NHK大河ドラマ「西郷どん」で西郷隆盛の盟友として瑛太さんが好演する「大久保利通(正助・一蔵)」。明治11年(1878)5月14日は、その大久保利通が不平士族らにより暗殺された「紀尾井坂の変」が起こった日です。おそらく「西郷どん」では描かれないこの事件の現場を歩きました。
紀尾井坂とは
紀尾井坂は、JR四ツ谷駅から徒歩ですぐのところにあります。この坂は、紀伊徳川家の「紀」、尾張徳川家の「尾」、井伊家の「井」のそれぞれ一字ずつを取って「紀尾井坂」と江戸期より呼ばれていました。
親藩の大藩と譜代筆頭の井伊家の屋敷をここに配置しているのは、江戸城防衛のための重要な場所であったことにほかなりません。
紀尾井坂の先には弁慶堀があり、そこには「喰違見附」があります。喰違は土塁を前後に延ばして道をジクザクにして直進を阻むという、戦国期以来の古い形態の虎口(城の出入口)の構造です。周辺には、赤坂御門、四谷御門もありますので、要衝となるこの地に3藩を配置しているのです。
今回も「大江戸今昔めぐり」で位置関係を確認します。切絵図の上のほうに紀尾井坂とあります。そして下方には、清水坂とあります。
紀州徳川家の面影の色濃く残しているのは、文藝春秋社の前の石垣です。大大名の威光を感じる立派な石垣です。

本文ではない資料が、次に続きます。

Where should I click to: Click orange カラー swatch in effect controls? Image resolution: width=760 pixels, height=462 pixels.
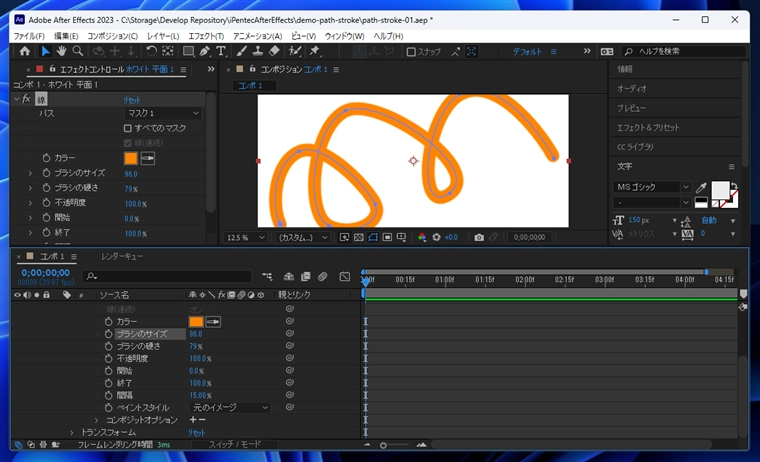click(130, 158)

尾張徳川家の敷地は上智大学になっています。こちらは表示板のほかあまり遺構は探せませんでした。
そして、井伊家の中屋敷の敷地は、ホテルニューオータニとなり、こちらにも説明表示があります。赤い岩は何か由来があるのでしょうか?ちょっとわかりませんでした。

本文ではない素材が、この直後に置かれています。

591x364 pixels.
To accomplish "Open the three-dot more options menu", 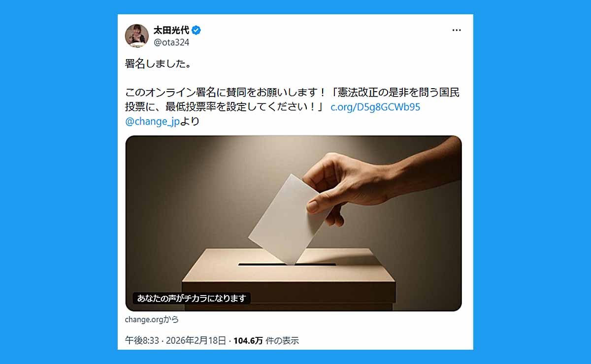I will click(457, 31).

ホテルに日本庭園がありますが、ホテルの説明板には、明治期以降に設計とあるので井伊家の遺構ではないのかもしれません。ただ、敷地内には大きな石灯篭がたくさんありましたので、これはこの地に江戸期からあったものかもしれません。
喰違の変
紀尾井坂の変から遡ること4年前の明治7年(1874)1月14日の夜、喰違見附では右大臣岩倉具視が不平士族による襲撃を受けています。不平士族の多くは征韓論者でこれに反対した岩倉・大久保は彼らの不満と恨みを一身に受けることになったのです。

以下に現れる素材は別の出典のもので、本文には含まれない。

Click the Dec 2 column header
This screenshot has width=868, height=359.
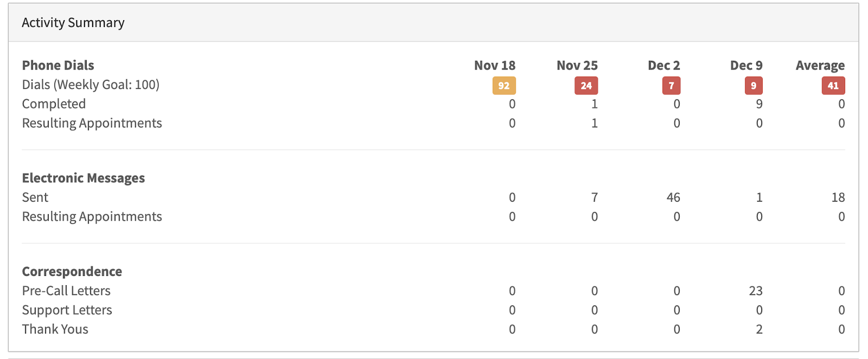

馬車に乗って赤坂の仮皇居からの帰路に襲撃を受けた岩倉ですが、さすがに幕末に幾多の同様の危機を乗り越えてきただけのことはあり、喰違の下の四ッ谷濠に飛び込み、襲撃者たちが岩倉を見失ったために九死に一生を得ています。1月の皇居の堀…氷が張るくらいに冷たかったでしょう。
紀尾井坂の変
喰違の変から4年後に紀尾井坂の変が起こります。前年の明治10年(1877)9月24日には西南戦争が終結し、西郷隆盛もこの世の人ではなくなっています。組織的な抵抗が困難であることが分かっていますから、暗殺という手段で目的を達成しようとする不平士族たちがいることは、警察トップの大警視川路利良にも実行犯の具体的な氏名も含め情報として伝わっていました。
しかし、川路は「石川県人に何ができるか」と大久保の警護を強化するなどの対応をとりませんでした。喰違の変もあったのですし、要人警護がなぜここまで手薄だったのかは疑問ですが、結果としてそれが災いしました。もしかしたら政府の窮状を知っている大久保が無駄なお金をかけるなと警護を固辞していたのかもしれません。
暗殺犯たちによる斬奸状には以下の5つの暗殺理由が書かれていました。
①国会も憲法も開設せず、民権を抑圧している。②法令の朝令暮改が激しく、また官吏の登用に情実・コネが使われている。③不要な土木事業・建築により、国費を無駄使いしている。④国を思う志士を排斥して、内乱を引き起こした。⑤外国との条約改正を遂行せず、国威を貶めている。
これが当時の不平士族の思うところであったのでしょう。しかし、大久保のみに起因することとも考えられません。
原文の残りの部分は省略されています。